(Problem to solve):
Your output should be the lines below from the one with "230x246 pixels." through the one with "You are a computer-use", copied exactly, pictures excluded.

[Dataset entries]

----

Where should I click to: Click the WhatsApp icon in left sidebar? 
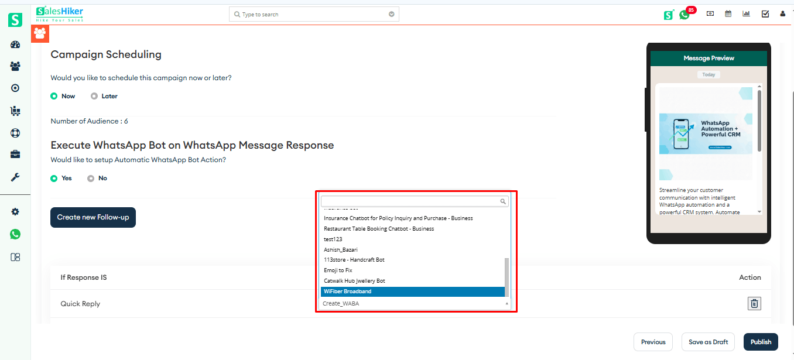coord(15,234)
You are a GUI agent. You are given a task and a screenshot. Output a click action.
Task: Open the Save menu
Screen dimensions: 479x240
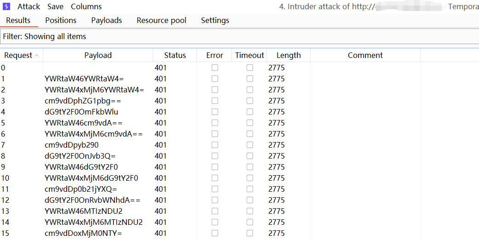pos(55,6)
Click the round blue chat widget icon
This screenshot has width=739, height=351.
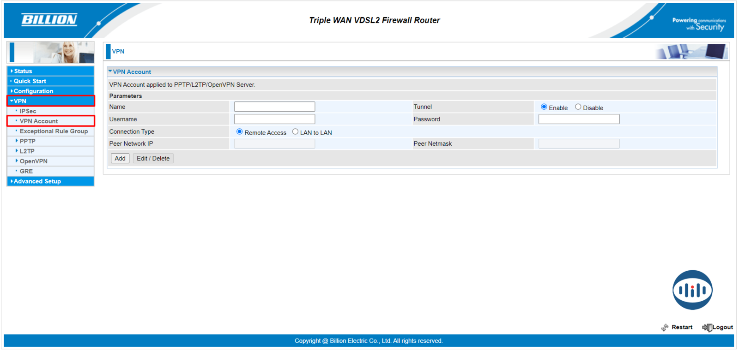click(692, 290)
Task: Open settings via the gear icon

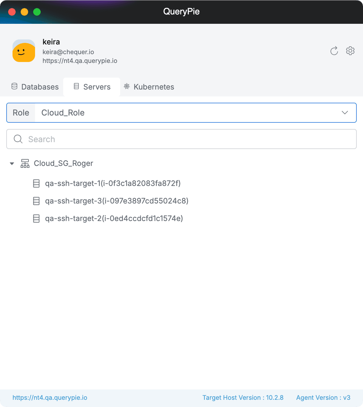Action: 350,51
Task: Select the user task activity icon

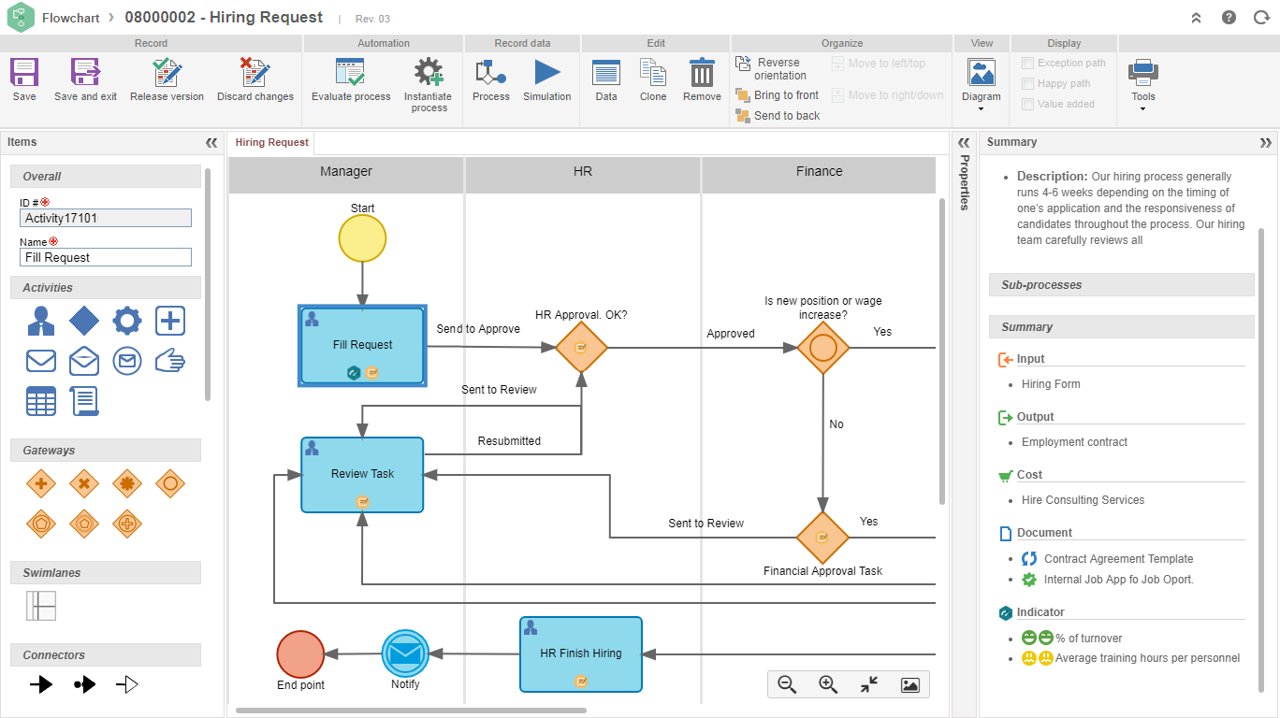Action: (x=41, y=320)
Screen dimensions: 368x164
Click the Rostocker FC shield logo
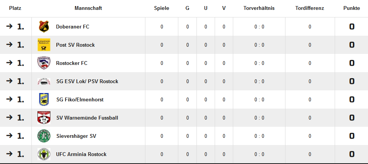[44, 63]
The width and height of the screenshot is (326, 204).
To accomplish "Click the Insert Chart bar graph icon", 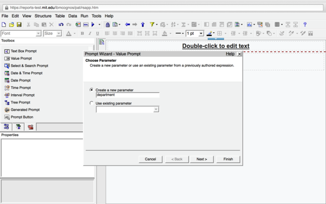I will [x=249, y=24].
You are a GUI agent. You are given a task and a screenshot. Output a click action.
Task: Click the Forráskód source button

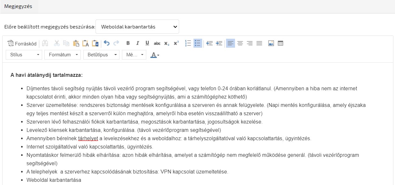(22, 44)
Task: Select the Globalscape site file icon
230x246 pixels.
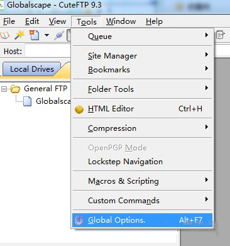Action: [28, 101]
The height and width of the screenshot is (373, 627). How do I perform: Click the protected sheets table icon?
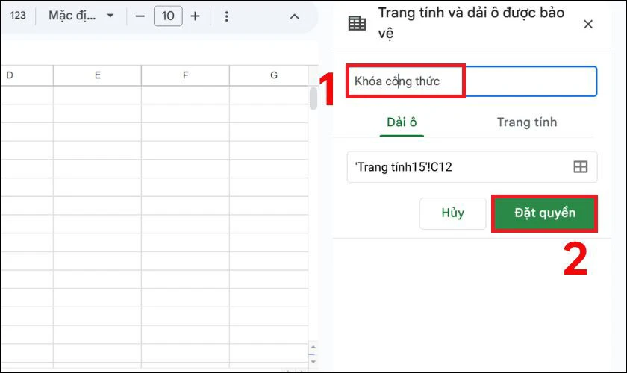click(357, 23)
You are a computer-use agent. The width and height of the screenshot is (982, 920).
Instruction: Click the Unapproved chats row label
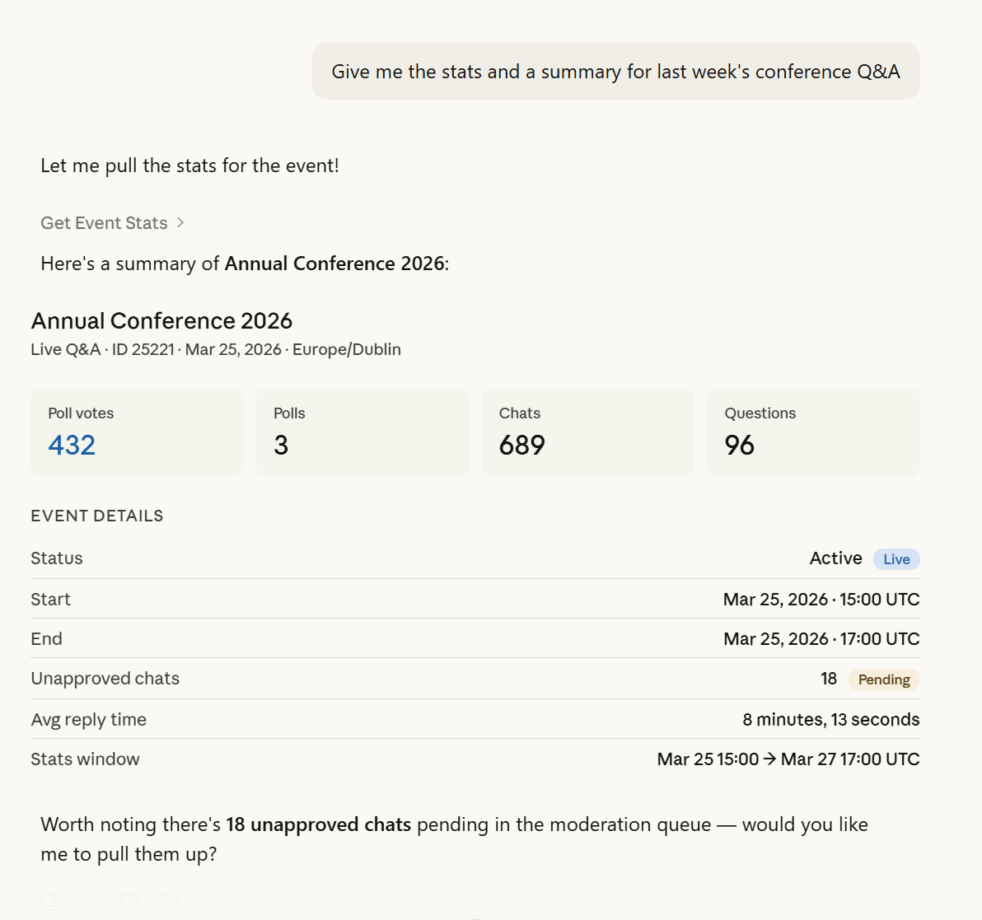pyautogui.click(x=105, y=679)
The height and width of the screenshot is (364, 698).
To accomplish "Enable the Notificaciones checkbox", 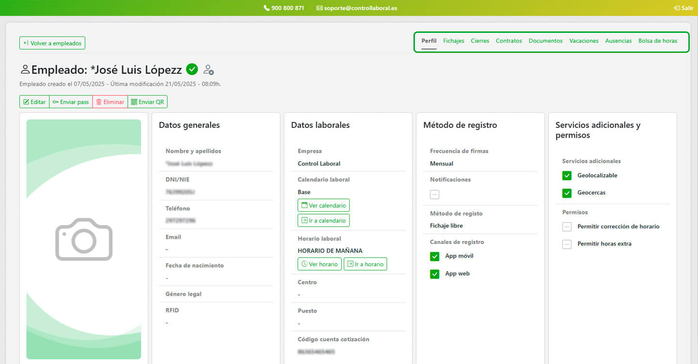I will (434, 194).
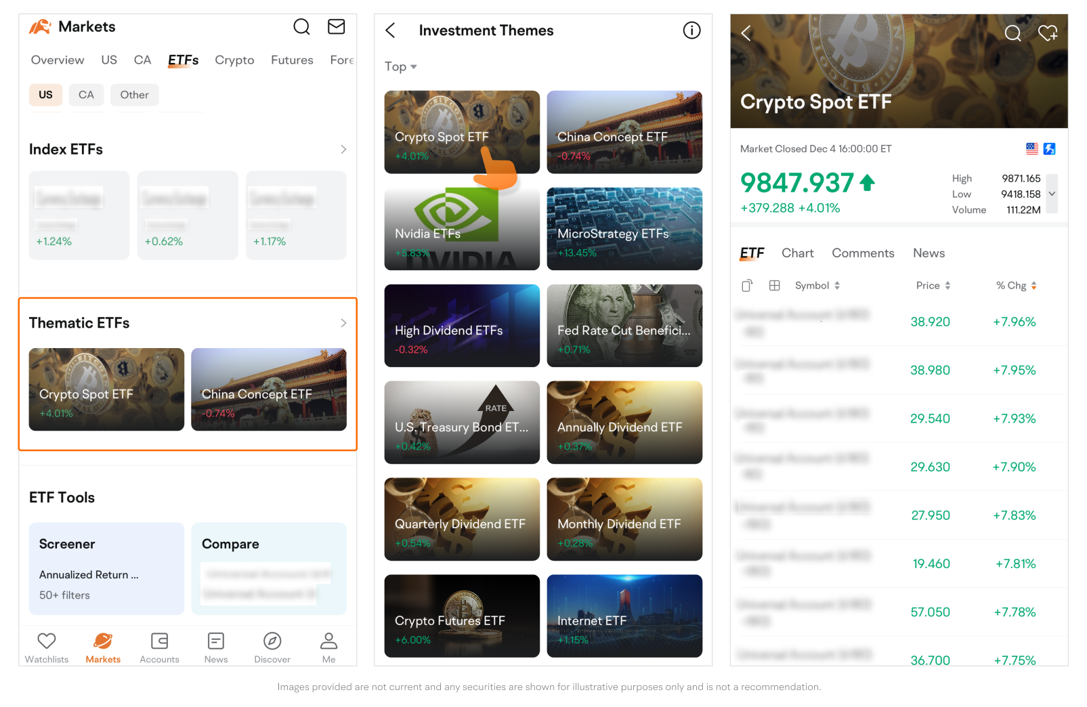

----

(Exercise solution):
230x246 pixels.
Action: [28, 101]
The height and width of the screenshot is (373, 627). How do I perform: Click the protected sheets table icon?
click(357, 23)
You are a computer-use agent. The width and height of the screenshot is (982, 920).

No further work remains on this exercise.